◆ **Extract**:
Java Virtual Machine (JVM) is an abstract virtual machine that executes Java bytecode. JVM has a number of implementations, the most popular being HotSpot JVM, which will be used as an example of the implementation throughout the article. Initially, JVM was designed at Sun Microsystems to execute Java programs. Despite the fact that Java language and JVMs are influencing each other’s designs, engineers that work on JVMs are trying to make them as generic as possible. For this reason, JVM is a great execution engine for languages other than Java, such as Scala and Kotlin, which are statically typed, and Groovy and Ruby, which are dynamically typed languages. In this article, I will take a look at how JVM handles method invocation and its support for static and dynamic programming languages.
Methods constraints on JVM
Generally speaking, all programs that are written in the wild are a bunch of methods structured in some manner to solve a particular problem. Java bytecode is an interface between a programming language and JVM as an execution machinery. Any language that runs on JVM should have a compiler or a runtime that produces a valid bytecode that JVM understands and executes. Methods are the main artifacts of a programming language. Let’s take a look at a Java method with a few arguments of different types, and see what bytecode javac
generates to execute it on JVM:
private static void someMethod(int i, String s, long l, Object o) {
}
We’ll compile it with javac
and read with javap
program to see the bytecode representation of the method:
//... some bytecode is omitted
private static void someMethod(int, java.lang.String, long, java.lang.Object);
descriptor: (ILjava/lang/String;JLjava/lang/Object;)V
flags: (0x000a) ACC_PRIVATE, ACC_STATIC
Code:
stack=0, locals=5, args_size=4
0: return
//... some bytecode is omitted
Any method has to have a descriptor, access flags, and code. We will take a look at methods structure in the next sections of this article. What I want to focus on right now is that JVM requires that all methods have a descriptor with classes/types - thus static languages are in a better situation than dynamic ones. Static languages need to have a smart compiler that will produce valid bytecode, whereas, dynamic languages perform a lot of tricks to satisfy JVM requirements of a method bytecode. Let’s take a look at how JVM deals with method invocation and its execution. Then, we’ll take a closer look at a dynamic languages example and what developers can do to overcome constraints that JVM enforces.

◆ **Word and element locating data**:
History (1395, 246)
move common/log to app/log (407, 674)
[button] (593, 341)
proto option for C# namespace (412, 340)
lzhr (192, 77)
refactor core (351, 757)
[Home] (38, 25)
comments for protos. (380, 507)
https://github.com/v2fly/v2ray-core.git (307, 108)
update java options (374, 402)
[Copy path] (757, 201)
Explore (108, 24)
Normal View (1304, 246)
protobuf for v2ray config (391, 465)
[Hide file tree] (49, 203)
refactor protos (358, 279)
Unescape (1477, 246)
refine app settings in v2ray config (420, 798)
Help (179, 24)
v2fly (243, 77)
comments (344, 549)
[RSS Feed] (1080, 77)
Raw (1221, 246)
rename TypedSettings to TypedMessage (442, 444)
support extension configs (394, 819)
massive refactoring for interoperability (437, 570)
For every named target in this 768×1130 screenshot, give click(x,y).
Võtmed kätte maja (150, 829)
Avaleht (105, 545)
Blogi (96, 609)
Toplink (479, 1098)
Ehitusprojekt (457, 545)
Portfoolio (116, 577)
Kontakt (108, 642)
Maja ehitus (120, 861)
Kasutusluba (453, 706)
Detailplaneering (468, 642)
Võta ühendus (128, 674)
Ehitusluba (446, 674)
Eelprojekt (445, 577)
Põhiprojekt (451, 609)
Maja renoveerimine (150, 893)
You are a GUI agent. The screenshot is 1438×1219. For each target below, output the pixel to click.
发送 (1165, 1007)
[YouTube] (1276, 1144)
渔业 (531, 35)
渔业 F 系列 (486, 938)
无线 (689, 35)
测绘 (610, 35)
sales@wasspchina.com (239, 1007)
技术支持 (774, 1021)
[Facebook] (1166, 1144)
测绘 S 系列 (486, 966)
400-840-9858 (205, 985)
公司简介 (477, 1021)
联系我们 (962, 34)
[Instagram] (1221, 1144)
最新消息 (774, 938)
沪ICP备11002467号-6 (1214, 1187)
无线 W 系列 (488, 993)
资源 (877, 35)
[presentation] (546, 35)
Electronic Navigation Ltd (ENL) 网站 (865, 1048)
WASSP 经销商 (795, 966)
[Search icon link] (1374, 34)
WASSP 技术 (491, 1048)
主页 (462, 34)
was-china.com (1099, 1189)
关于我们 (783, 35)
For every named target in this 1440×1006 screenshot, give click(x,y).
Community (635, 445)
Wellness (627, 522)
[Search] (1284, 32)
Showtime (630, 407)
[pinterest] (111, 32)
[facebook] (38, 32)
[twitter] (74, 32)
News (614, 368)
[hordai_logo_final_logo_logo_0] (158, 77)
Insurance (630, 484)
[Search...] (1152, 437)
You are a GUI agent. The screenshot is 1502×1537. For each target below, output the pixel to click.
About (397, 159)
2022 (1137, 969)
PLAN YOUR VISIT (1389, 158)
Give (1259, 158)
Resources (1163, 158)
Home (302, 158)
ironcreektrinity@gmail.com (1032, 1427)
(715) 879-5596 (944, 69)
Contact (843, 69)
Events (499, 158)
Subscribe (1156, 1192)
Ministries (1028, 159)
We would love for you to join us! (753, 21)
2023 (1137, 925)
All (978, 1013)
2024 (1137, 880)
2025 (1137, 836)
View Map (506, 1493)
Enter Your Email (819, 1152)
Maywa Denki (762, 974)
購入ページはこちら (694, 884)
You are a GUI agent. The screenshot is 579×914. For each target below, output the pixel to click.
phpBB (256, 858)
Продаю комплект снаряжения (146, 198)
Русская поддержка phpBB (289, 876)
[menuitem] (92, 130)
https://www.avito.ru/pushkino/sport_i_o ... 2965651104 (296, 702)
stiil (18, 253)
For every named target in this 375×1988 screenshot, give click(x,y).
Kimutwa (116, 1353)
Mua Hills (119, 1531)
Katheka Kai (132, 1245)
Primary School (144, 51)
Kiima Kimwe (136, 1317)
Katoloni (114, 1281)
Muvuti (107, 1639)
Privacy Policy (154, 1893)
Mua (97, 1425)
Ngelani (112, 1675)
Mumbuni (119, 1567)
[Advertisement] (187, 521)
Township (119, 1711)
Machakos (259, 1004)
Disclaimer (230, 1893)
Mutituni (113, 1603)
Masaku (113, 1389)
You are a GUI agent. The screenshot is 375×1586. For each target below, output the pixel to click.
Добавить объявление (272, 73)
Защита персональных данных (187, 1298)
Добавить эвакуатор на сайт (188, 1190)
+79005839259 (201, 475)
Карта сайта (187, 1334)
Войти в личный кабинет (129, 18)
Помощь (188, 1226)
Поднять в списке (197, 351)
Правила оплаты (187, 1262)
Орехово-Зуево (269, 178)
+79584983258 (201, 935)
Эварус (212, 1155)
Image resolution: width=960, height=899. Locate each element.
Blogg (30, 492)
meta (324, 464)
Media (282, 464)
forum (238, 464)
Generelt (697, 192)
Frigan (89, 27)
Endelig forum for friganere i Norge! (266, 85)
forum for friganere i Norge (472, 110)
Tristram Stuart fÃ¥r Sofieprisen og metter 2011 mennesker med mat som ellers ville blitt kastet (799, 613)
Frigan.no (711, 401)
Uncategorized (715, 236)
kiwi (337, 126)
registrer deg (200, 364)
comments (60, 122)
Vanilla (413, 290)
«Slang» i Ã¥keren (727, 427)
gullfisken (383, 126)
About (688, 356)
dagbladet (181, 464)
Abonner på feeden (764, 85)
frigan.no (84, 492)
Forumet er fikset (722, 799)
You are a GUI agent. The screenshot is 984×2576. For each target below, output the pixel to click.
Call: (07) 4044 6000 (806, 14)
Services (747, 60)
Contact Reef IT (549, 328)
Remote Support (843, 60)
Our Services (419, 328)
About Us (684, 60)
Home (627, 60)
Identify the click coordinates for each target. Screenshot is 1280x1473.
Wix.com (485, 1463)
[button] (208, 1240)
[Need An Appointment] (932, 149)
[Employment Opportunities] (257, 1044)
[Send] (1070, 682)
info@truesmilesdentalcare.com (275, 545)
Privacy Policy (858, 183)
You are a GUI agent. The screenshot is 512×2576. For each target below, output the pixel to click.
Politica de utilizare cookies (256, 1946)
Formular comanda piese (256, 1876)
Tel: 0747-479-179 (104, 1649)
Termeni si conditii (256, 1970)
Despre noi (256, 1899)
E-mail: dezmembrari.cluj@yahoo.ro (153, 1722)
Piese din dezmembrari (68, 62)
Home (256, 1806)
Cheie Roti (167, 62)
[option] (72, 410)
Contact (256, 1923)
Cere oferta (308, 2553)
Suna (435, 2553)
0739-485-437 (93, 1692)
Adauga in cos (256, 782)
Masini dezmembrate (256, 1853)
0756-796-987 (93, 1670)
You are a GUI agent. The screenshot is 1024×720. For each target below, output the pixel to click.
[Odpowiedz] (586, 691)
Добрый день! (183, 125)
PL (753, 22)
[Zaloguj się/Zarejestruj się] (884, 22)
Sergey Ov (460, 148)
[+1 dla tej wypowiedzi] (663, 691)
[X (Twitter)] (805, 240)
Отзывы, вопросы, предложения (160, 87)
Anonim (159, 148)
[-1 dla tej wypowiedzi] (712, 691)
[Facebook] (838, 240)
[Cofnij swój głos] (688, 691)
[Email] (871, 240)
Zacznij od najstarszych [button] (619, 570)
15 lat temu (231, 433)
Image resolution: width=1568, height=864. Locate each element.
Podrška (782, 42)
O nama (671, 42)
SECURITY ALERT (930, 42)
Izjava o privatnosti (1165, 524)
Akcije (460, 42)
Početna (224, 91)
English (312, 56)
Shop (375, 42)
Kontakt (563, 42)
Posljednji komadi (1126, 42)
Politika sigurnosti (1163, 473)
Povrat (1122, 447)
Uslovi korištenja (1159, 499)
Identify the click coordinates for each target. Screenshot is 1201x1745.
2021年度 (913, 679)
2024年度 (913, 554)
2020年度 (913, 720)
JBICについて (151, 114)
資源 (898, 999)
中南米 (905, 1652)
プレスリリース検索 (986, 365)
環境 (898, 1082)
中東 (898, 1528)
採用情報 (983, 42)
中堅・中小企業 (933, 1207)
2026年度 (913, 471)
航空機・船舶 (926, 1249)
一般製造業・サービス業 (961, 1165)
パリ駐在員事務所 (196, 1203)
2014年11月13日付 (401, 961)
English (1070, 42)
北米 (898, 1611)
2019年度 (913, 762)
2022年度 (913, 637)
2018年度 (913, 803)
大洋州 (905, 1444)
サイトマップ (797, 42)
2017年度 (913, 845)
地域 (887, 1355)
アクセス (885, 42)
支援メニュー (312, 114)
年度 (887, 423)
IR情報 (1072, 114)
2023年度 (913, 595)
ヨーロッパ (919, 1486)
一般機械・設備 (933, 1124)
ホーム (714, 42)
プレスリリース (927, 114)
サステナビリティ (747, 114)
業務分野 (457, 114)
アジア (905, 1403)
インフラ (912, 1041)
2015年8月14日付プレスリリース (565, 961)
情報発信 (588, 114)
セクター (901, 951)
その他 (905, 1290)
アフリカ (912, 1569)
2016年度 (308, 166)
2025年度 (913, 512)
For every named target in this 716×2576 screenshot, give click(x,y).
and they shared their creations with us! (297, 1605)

◆ **Problem to solve**:
According to the passage on JVM method invocation, why are statically typed languages better placed than dynamic ones when running on the JVM? Answer in one to three sentences. The lines have no role in this exercise.

◆ **Written response**:
The JVM requires every method to have a descriptor with classes/types. Static languages therefore need only a smart compiler that produces valid bytecode. Dynamic languages, however, must perform many tricks to satisfy the JVM's requirements for method bytecode.